>> BEGIN Reading passage

When I first moved to Astoria in 2005, I had been a dyed-in-the-wool Manhattanite for 12 years, rarely stepping beyond my island boundaries. I’d been to Brooklyn a few times to visit a boyfriend, I’d visited P.S. 1 in Long Island City once, but for the most part my outer-borough curiosity was limited to “Where’s Queens and do I need a passport to get there?”
 
But the combination of rising rent ($500 a month hike) and a bad roommate (well, OK, husband), led me to Astoria, where I knew a friend had lived happily for 15 years. 
 
Once I saw the size/price ratio, I was sold. I’d have nearly 900 square feet for $1,300 compared to my Chelsea digs of 500 square feet for $2,300. I moved into what I considered the first adult apartment I’d ever had: a gracious and spacious foyer, pre-war details such as arches and built-in shelves and a true eat-in kitchen. I had four closets—and things didn’t fall onto my head when I opened the doors...a sign of real maturity.
 
My apartment complex was comprised of two large H-shaped buildings flanking a leafy and landscaped courtyard. It was a pleasure coming home every evening, opening the wrought-iron gate and walking the path through the hydrangea bushes.

>> END Reading passage
>> BEGIN Provided records

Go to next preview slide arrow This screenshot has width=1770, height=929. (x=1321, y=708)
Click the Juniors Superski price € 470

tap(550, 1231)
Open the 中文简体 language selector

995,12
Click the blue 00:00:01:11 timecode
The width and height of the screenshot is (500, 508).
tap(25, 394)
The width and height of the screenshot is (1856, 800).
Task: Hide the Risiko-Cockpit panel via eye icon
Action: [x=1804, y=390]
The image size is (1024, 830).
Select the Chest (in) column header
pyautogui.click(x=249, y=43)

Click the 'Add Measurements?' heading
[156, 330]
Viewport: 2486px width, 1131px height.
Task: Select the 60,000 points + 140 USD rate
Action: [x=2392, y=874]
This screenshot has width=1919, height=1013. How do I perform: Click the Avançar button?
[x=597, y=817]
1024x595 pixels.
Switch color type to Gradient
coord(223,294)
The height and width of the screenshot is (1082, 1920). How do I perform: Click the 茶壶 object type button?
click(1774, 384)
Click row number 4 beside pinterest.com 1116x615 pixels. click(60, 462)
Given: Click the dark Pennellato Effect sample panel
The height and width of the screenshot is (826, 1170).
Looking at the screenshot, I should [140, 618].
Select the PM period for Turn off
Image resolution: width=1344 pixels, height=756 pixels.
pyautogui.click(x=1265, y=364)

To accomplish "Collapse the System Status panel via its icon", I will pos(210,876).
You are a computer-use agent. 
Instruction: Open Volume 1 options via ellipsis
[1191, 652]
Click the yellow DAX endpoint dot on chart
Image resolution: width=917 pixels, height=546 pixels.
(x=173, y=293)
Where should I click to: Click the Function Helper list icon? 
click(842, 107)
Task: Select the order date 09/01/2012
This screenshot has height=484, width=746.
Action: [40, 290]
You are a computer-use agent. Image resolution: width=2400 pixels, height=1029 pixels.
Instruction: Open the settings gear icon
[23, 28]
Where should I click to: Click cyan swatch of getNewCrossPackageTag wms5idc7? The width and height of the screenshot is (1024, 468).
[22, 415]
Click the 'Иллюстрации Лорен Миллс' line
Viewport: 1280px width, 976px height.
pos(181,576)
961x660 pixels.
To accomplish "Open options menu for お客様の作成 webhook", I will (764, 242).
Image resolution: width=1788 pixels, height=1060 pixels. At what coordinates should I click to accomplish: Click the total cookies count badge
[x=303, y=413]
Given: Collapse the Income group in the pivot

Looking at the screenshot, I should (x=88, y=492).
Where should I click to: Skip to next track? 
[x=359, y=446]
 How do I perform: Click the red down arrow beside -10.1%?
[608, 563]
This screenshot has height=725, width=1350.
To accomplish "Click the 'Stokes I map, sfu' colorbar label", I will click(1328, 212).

>> END Provided records

Tasks to carry out:
1. In the Astoria passage, how many square feet did the Chelsea apartment have?
2. Echo the Astoria passage, starting with "When I first" and going on through "for 15 years.".

Answers provided:
1. 500 square feet.

2.
When I first moved to Astoria in 2005, I had been a dyed-in-the-wool Manhattanite for 12 years, rarely stepping beyond my island boundaries. I’d been to Brooklyn a few times to visit a boyfriend, I’d visited P.S. 1 in Long Island City once, but for the most part my outer-borough curiosity was limited to “Where’s Queens and do I need a passport to get there?”
 
But the combination of rising rent ($500 a month hike) and a bad roommate (well, OK, husband), led me to Astoria, where I knew a friend had lived happily for 15 years.